Higher room rates could put damper on tourism
File photo: Hilton Garden Inn shown on the Ocala Downtown Square in Ocala, Fla. on Tuesday, Oct. 6, 2020. [Bruce Ackerman/Ocala Gazette] 2020.
Hotel room rates pushed up by demand during the past year might now be hindering tourism amid increasing inflation, state tourism officials said.
As the Visit Florida tourism-marketing agency celebrated record first-quarter tourism numbers while meeting last week in Orlando, staff and board members also expressed concern that increasing cost of hotel rooms is slowly affecting occupancy rates.
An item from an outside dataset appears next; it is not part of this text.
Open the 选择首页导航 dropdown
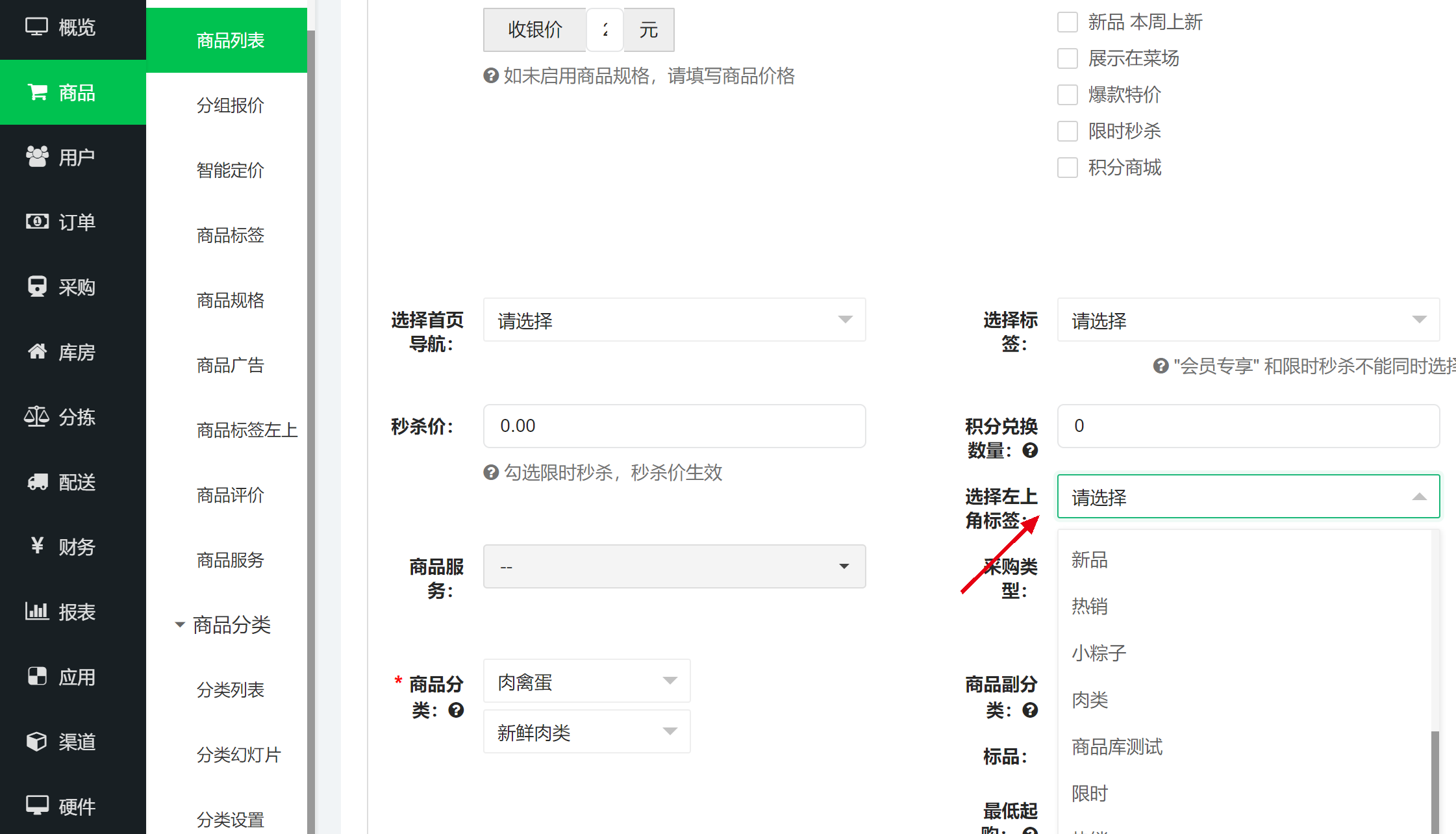This screenshot has height=834, width=1456. 674,320
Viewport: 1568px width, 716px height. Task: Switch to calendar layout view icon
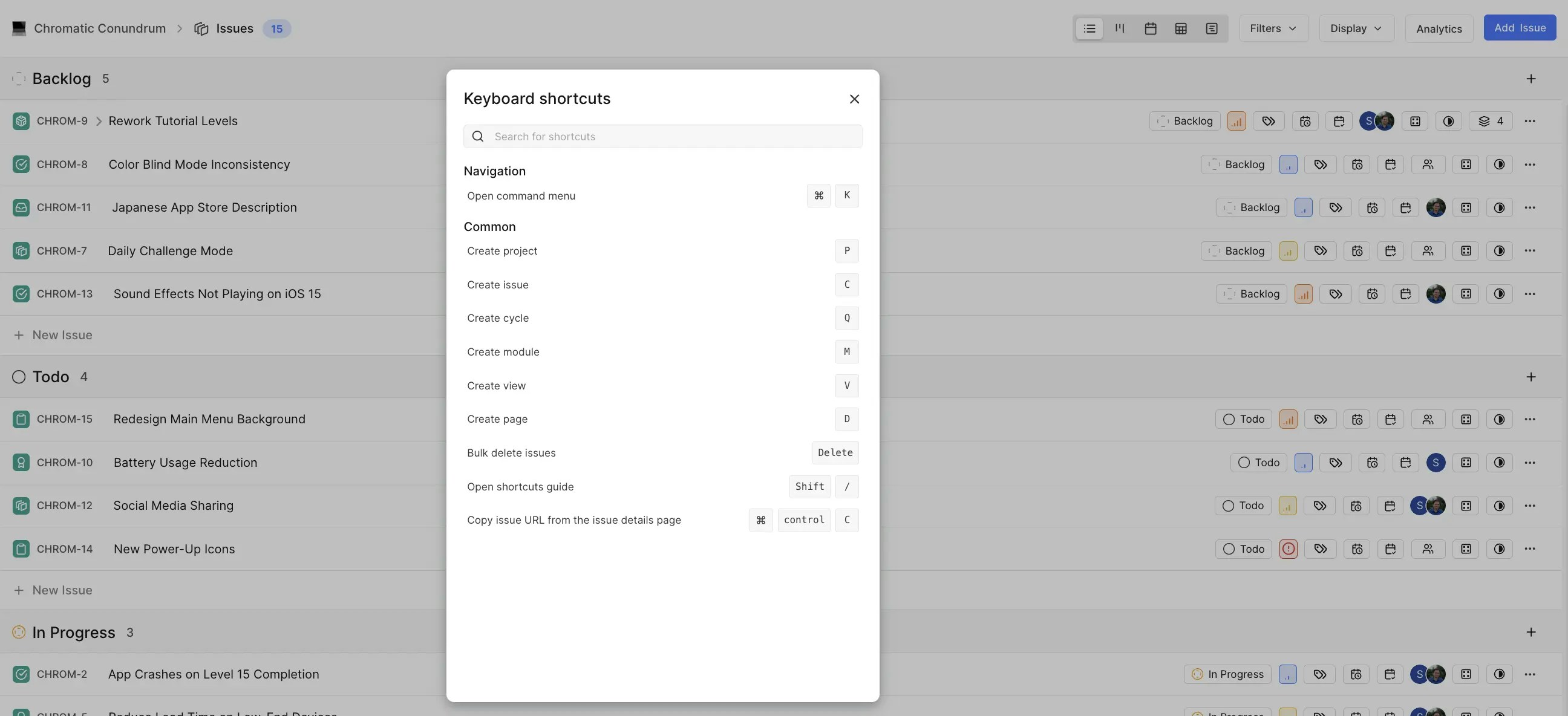click(1150, 28)
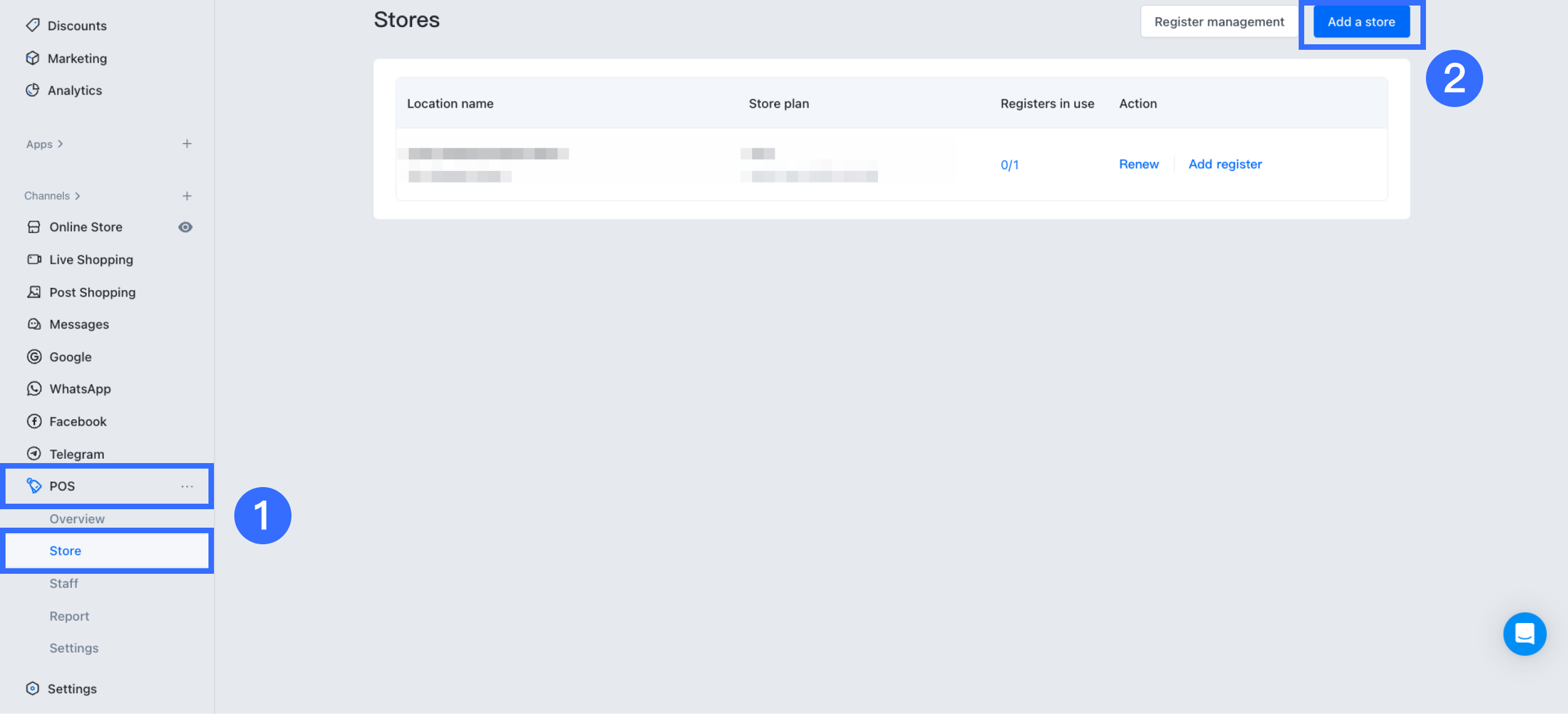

“I think we’re starting to see, just over the last couple of weeks or so especially, inflation actually starting to catch up with us in most markets,” said Jacob Pewitt Yancey, Visit Florida director of consumer insight and analytics.
“Now, overall room revenue is still up in every market statewide, because the growth in rates has been more than enough to overcome the decreased level of demand,” Pewitt Yancey said. However, he added, “I think we’re starting to enter a time period where that might not be able to continue to be true anymore.”
Hotel occupancy across the nation slowed as expected following Memorial Day, according to STR, Inc., which provides data to the hotel industry.
STR did not show any of the top 25 U.S. markets with occupancy increases during the May 29 to June 4 period over the same time in 2019, before the COVID-19 pandemic.
Occupancy nationally was at 63.2 percent, which was down 12.1 percent from a similar time frame in 2019. Meanwhile, the average daily rate was up 11.3 percent, to $147.35, from the 2019 period. Even with the increase, revenue per available room was down 2.2 percent.
In STR’s weekly survey, Miami posted the largest average daily rate increase nationally — up 37.8 percent from 2019 to $209.55.
With occupancy at 68.9 percent, Orlando was the closest of any national market — off 2.5 percent — from its pre-pandemic mark.
The numbers also come as business travel remains far behind pre-pandemic totals.
Outgoing Visit Florida Board Chairman Danny Gaekwad, owner of MGM Hotels, said hoteliers and other businesses must make rate adjustments.
The question is finding a balance with daily rates that maintain profits.
“We did the profit-taking when the ADR (the average daily rate) and occupancy both were rising,” Gaekwad said. “And now the inflation and whatever is the other reasons, the gas prices or whatever you want to say it is, we need to adjust the rates or we’re going to have a lower occupancy.”
Last month, when Gov. Ron DeSantis announced a record 35.98 million total visitors — mostly domestic travelers — between the start of January and end of March, his office said Florida’s average daily rate was up over 38 percent from the same period in 2021 and the occupancy rate increased by nearly 24 percent.
Those gains might not be matched in the second quarter of 2022.
For every 10 percent that room rates increase, demand is down 6 percent now in Florida, Pewitt Yancey said.
Until the past couple of months, total room demand in the state had been above 2019 levels, and in many weeks was above 2021 levels, Pewitt Yancey said. However, demand wasn’t evenly distributed.
“Up until about a month ago, what was going on is that demand everywhere other than Orlando was just crazy, particularly Sarasota,” Pewitt Yancey said.
Orlando’s lag could have been attributed to business travel not being back to pre-pandemic levels, Pewitt Yancey said.
But in the past month, the demand for rooms in Orlando is outpacing 2021 numbers, but the rest of the state has dropped.
“Every market in the state, in terms of room demand, is down. But Orlando now is so up, compared to what it was, that it’s keeping the statewide numbers positive,” Pewitt Yancey said.
The drop-off outside Orlando isn’t just below the 2021 tourism resurgence. Pewitt Yancey said it’s “starting to fall back down below 2019 levels in about a third of the markets in Florida.”
Board member Lino Maldonado, president of BeHome 247 Technologies, said Airbnb operators who were in major demand during the pandemic are trying to find a balance between rates and occupancy to determine profitability.
“We’re still north of 2019 numbers, but certainly ADR I think is going to be coming down,” Maldonado said.